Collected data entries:
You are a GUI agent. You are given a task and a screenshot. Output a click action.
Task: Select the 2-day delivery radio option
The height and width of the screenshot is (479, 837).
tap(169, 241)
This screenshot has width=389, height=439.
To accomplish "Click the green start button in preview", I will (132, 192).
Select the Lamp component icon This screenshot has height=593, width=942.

...

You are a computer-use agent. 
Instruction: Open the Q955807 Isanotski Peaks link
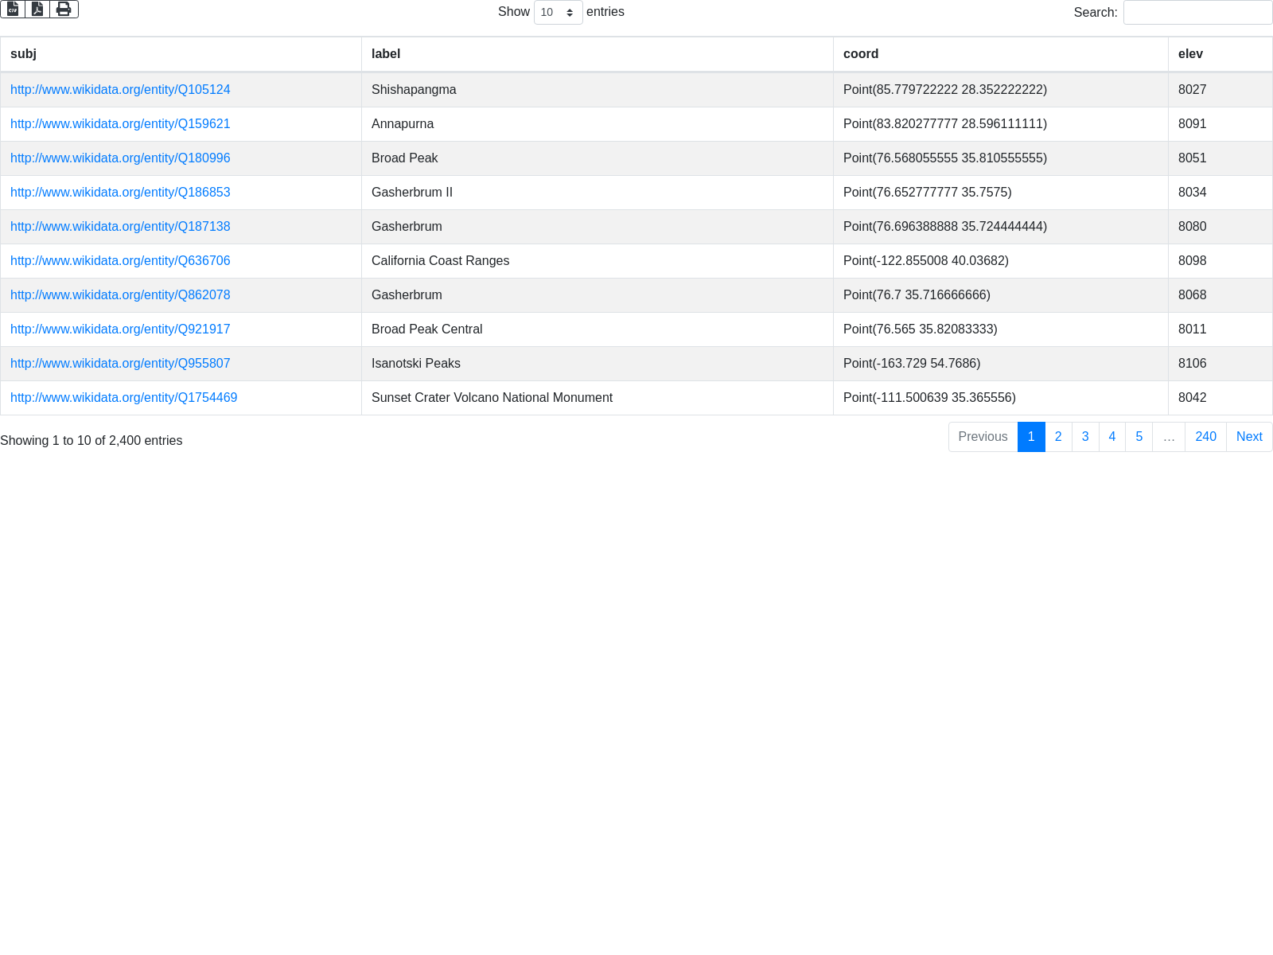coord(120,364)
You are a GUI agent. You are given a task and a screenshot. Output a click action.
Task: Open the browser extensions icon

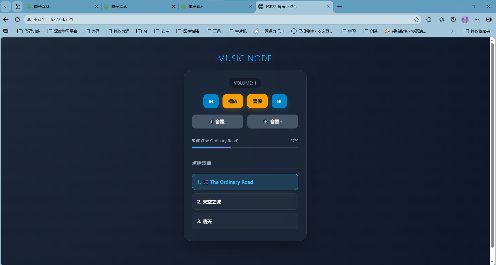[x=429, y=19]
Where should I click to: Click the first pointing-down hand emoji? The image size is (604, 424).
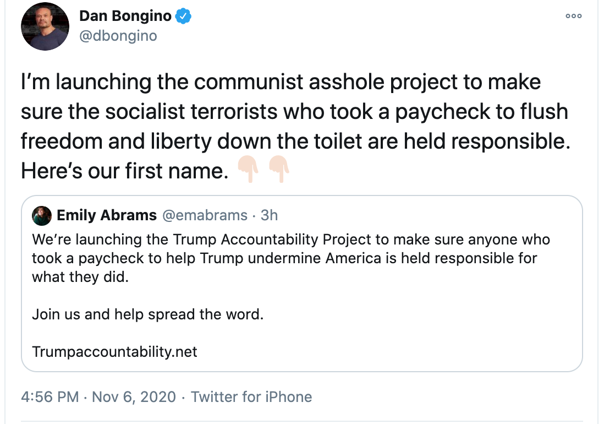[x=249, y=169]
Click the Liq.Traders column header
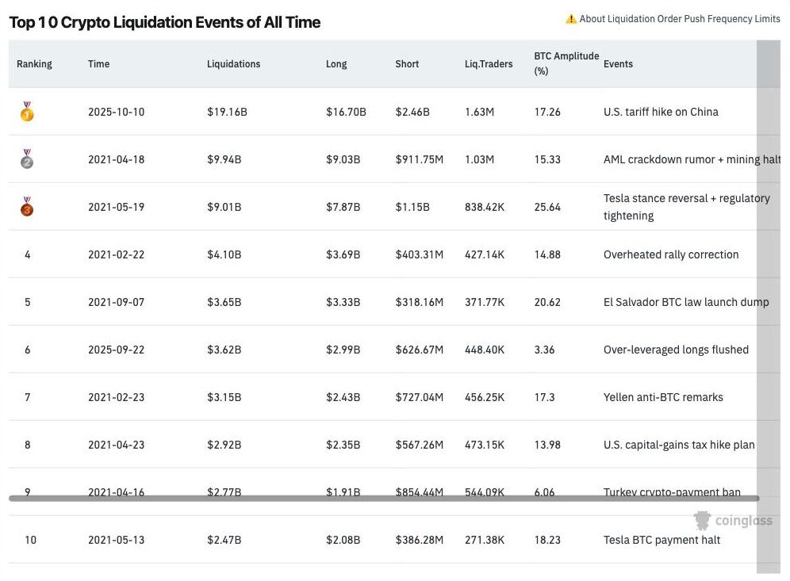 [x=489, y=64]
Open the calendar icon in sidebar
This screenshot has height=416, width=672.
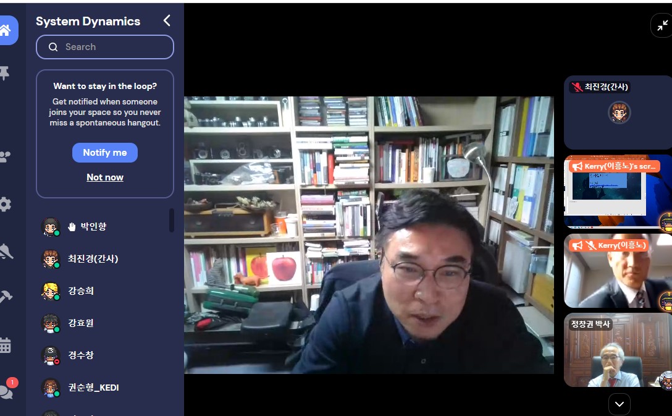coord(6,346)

What you should do: Take the records above and return, word for word, only the lines that fall from the line with "The height and" to the line with "Select the Lamp", both of them included.

Task output:
The height and width of the screenshot is (479, 837).
tap(169, 241)
This screenshot has width=389, height=439.
To accomplish "Click the green start button in preview", I will (132, 192).
Select the Lamp component icon This screenshot has height=593, width=942.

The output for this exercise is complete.